My Nutch Oddessy - Getting Nutch 0.7.1 up and running


A litte history. This is a little information on how I use Nutch. I'm not a Nutch developer and there's no indepth commentary on the architecture or roadmap for Nutch here. It's just my attempt to convey some of what I've learned and done over the past couple of weeks with Nutch 0.7.1 and hopefully it'll help some other folks out there who are trying to get Nutch up and running for their own purposes.

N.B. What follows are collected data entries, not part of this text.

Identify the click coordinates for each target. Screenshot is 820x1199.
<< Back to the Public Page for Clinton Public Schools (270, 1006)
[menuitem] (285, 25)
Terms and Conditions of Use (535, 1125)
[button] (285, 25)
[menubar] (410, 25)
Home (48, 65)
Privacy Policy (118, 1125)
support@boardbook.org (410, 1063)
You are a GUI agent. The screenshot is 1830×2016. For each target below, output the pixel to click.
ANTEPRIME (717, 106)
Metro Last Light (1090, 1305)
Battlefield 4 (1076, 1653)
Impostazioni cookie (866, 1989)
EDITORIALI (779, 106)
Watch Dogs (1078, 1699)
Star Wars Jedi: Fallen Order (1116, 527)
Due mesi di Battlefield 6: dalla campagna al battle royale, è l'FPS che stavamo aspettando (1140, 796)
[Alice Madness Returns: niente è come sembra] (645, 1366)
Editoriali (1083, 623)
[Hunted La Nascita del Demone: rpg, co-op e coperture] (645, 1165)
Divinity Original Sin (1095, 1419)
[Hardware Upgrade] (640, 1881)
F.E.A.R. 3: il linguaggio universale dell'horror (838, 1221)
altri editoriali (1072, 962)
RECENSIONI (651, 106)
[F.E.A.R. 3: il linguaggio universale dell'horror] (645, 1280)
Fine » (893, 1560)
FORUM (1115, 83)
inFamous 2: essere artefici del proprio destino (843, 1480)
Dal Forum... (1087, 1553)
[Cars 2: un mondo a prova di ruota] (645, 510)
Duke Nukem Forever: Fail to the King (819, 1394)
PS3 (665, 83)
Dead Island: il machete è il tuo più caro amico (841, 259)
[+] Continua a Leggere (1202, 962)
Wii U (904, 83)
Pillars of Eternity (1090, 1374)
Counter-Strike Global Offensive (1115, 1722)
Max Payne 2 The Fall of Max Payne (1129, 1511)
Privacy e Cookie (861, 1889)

I set out to try and put into place a mechanism to search the content of an intranet. The content of this intranet contains a number of web pages, but more importantly it contains documentation. These documents consist of MS word, MS powerpoint, MS excel, PDF, text, html, and other file types, some of which have no Nutch plugin currently. After a few attempts to cobble something together with things like glimpse, perl, shell scripts, etc. I came to the realization that while those solutions might work, they really didn't work well, were going to be difficult to maintain, and couldn't be extended easily. What I began to realize was that I needed a web crawler. Hence my quest began and eventually led me to Nutch... perfect timing. Nutch 0.7.1 had only been released some 5 days prior to my search. After reading through the Wiki, email threads, forums, etc. I decided that Nutch was the way to go... so I started researching what software I needed to download and how I might go about getting it up and running for my purposes; crawling an intranet with the objective of providing documentation searching based upon an in-depth scan and indexing of those documents. So here's where I began...


Tools

*apache-ant-1.6.5-bin.tar.gz
*j2sdk-1_4_2_09-linux-i586-rpm.bin
*jakarta-tomcat-4.1.31.tar.gz
*nutch-0.7.1.tar.gz
*poi-bin-2.5.1-final-20040804.tar.gz
*poi-src-2.5.1-final-20040804.tar.gz

Plugins

*http://issues.apache.org/jira/browse/NUTCH-52?page=all
*http://issues.apache.org/jira/browse/NUTCH-21?page=all


So, getting Nutch to just crawl was straightforward. I just followed the basic crawl tutorial like everyone else and I actually had it crawling to a limited depth and breadth and parsing pdf and doc files in no time. But...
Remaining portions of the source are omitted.